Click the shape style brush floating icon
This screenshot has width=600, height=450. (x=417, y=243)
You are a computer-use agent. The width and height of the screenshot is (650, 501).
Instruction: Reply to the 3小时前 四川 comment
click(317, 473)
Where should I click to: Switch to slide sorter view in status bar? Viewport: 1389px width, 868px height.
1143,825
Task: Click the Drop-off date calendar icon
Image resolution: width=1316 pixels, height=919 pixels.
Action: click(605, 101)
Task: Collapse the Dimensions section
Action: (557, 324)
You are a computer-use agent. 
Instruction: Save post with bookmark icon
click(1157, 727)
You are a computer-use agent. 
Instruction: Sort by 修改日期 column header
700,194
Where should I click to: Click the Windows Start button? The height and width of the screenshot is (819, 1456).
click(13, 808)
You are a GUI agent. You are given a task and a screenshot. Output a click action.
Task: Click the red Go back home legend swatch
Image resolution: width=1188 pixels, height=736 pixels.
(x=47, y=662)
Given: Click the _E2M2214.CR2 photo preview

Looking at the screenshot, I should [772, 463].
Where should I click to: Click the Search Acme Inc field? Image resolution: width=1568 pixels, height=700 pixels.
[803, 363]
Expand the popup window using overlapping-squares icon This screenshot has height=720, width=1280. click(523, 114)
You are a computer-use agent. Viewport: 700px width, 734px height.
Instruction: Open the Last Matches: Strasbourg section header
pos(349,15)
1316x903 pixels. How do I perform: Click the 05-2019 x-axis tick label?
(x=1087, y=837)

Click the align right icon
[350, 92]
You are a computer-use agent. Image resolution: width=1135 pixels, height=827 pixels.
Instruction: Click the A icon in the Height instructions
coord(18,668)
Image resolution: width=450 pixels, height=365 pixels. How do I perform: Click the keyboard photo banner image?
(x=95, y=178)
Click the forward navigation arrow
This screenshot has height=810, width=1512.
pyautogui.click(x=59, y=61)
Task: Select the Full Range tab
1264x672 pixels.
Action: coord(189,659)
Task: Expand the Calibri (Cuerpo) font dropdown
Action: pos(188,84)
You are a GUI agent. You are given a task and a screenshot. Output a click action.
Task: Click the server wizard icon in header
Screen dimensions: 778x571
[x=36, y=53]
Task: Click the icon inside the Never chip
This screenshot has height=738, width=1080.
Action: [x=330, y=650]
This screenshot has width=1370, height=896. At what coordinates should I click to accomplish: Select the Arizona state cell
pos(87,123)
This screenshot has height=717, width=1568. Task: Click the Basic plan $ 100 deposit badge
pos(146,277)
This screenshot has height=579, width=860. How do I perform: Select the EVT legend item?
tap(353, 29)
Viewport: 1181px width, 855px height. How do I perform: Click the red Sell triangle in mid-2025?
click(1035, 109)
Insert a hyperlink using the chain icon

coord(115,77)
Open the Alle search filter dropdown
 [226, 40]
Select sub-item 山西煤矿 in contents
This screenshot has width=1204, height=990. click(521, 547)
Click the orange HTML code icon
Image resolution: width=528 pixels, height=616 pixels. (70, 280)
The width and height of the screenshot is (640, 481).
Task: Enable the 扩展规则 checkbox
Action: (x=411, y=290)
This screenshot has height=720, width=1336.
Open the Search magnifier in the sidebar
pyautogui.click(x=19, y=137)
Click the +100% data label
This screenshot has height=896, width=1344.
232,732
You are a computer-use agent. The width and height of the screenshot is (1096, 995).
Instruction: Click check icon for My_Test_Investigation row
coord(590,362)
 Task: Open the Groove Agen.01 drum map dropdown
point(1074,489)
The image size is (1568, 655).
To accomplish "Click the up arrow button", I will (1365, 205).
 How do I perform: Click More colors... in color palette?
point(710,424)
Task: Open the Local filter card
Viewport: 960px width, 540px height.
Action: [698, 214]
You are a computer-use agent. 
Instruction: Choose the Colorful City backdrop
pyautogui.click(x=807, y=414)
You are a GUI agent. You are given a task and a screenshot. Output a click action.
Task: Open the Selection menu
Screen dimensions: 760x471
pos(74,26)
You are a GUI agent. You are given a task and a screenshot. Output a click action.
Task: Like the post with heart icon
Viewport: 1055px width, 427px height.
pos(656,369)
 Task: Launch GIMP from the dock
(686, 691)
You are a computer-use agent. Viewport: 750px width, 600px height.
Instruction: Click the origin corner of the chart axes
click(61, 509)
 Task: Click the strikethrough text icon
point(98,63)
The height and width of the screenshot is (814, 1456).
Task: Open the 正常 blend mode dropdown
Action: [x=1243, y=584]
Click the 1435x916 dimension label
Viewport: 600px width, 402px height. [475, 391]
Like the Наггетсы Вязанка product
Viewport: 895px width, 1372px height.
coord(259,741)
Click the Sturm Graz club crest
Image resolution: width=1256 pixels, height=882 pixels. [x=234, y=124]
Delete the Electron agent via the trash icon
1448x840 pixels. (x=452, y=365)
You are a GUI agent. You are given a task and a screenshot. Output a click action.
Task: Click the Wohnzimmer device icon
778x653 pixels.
━━━━━━━━
- [Directions for this task] Rewrite every item above, switching "computer-use agent" to "desktop agent" and leaving everything else unchanged.

- [The reply]
Click the shape style brush floating icon
This screenshot has width=600, height=450. (x=417, y=243)
You are a desktop agent. The width and height of the screenshot is (650, 501).
Instruction: Reply to the 3小时前 四川 comment
click(317, 473)
Where should I click to: Switch to slide sorter view in status bar? Viewport: 1389px width, 868px height.
1143,825
Task: Click the Drop-off date calendar icon
Image resolution: width=1316 pixels, height=919 pixels.
Action: click(605, 101)
Task: Collapse the Dimensions section
Action: (557, 324)
You are a desktop agent. 
Instruction: Save post with bookmark icon
click(1157, 727)
You are a desktop agent. 
Instruction: Sort by 修改日期 column header
700,194
Where should I click to: Click the Windows Start button? The height and width of the screenshot is (819, 1456).
click(13, 808)
You are a GUI agent. You are given a task and a screenshot. Output a click action.
Task: Click the red Go back home legend swatch
Image resolution: width=1188 pixels, height=736 pixels.
(x=47, y=662)
Given: Click the _E2M2214.CR2 photo preview

Looking at the screenshot, I should [772, 463].
Where should I click to: Click the Search Acme Inc field? Image resolution: width=1568 pixels, height=700 pixels.
[803, 363]
Expand the popup window using overlapping-squares icon This screenshot has height=720, width=1280. click(523, 114)
You are a desktop agent. Viewport: 700px width, 734px height.
Instruction: Open the Last Matches: Strasbourg section header
pos(349,15)
1316x903 pixels. How do I perform: Click the 05-2019 x-axis tick label?
(x=1087, y=837)

Click the align right icon
[350, 92]
You are a desktop agent. Image resolution: width=1135 pixels, height=827 pixels.
Instruction: Click the A icon in the Height instructions
coord(18,668)
Image resolution: width=450 pixels, height=365 pixels. How do I perform: Click the keyboard photo banner image?
(x=95, y=178)
Click the forward navigation arrow
This screenshot has height=810, width=1512.
pyautogui.click(x=59, y=61)
Task: Select the Full Range tab
1264x672 pixels.
Action: coord(189,659)
Task: Expand the Calibri (Cuerpo) font dropdown
Action: pos(188,84)
You are a GUI agent. You are given a task and a screenshot. Output a click action.
Task: Click the server wizard icon in header
Screen dimensions: 778x571
[x=36, y=53]
Task: Click the icon inside the Never chip
This screenshot has height=738, width=1080.
Action: [x=330, y=650]
This screenshot has width=1370, height=896. At what coordinates should I click to accomplish: Select the Arizona state cell
pos(87,123)
This screenshot has height=717, width=1568. Task: Click the Basic plan $ 100 deposit badge
pos(146,277)
This screenshot has height=579, width=860. How do I perform: Select the EVT legend item?
tap(353, 29)
Viewport: 1181px width, 855px height. How do I perform: Click the red Sell triangle in mid-2025?
click(1035, 109)
Insert a hyperlink using the chain icon

coord(115,77)
Open the Alle search filter dropdown
 [226, 40]
Select sub-item 山西煤矿 in contents
This screenshot has width=1204, height=990. click(521, 547)
Click the orange HTML code icon
Image resolution: width=528 pixels, height=616 pixels. (70, 280)
The width and height of the screenshot is (640, 481).
Task: Enable the 扩展规则 checkbox
Action: (x=411, y=290)
This screenshot has height=720, width=1336.
Open the Search magnifier in the sidebar
pyautogui.click(x=19, y=137)
Click the +100% data label
This screenshot has height=896, width=1344.
232,732
You are a desktop agent. The width and height of the screenshot is (1096, 995).
Instruction: Click check icon for My_Test_Investigation row
coord(590,362)
 Task: Open the Groove Agen.01 drum map dropdown
point(1074,489)
The image size is (1568, 655).
To accomplish "Click the up arrow button", I will (1365, 205).
 How do I perform: Click More colors... in color palette?
point(710,424)
Task: Open the Local filter card
Viewport: 960px width, 540px height.
Action: [698, 214]
You are a desktop agent. 
Instruction: Choose the Colorful City backdrop
pyautogui.click(x=807, y=414)
You are a GUI agent. You are given a task and a screenshot. Output a click action.
Task: Open the Selection menu
Screen dimensions: 760x471
pos(74,26)
You are a GUI agent. You are given a task and a screenshot. Output a click action.
Task: Like the post with heart icon
Viewport: 1055px width, 427px height.
pos(656,369)
 Task: Launch GIMP from the dock
(686, 691)
You are a desktop agent. Viewport: 750px width, 600px height.
Instruction: Click the origin corner of the chart axes
click(61, 509)
 Task: Click the strikethrough text icon
point(98,63)
The height and width of the screenshot is (814, 1456).
Task: Open the 正常 blend mode dropdown
Action: [x=1243, y=584]
Click the 1435x916 dimension label
Viewport: 600px width, 402px height. [475, 391]
Like the Наггетсы Вязанка product
Viewport: 895px width, 1372px height.
coord(259,741)
Click the Sturm Graz club crest
Image resolution: width=1256 pixels, height=882 pixels. [x=234, y=124]
Delete the Electron agent via the trash icon
1448x840 pixels. (x=452, y=365)
You are a GUI agent. You are given a task and a screenshot. Output a click action.
Task: Click the Wohnzimmer device icon
778x653 pixels.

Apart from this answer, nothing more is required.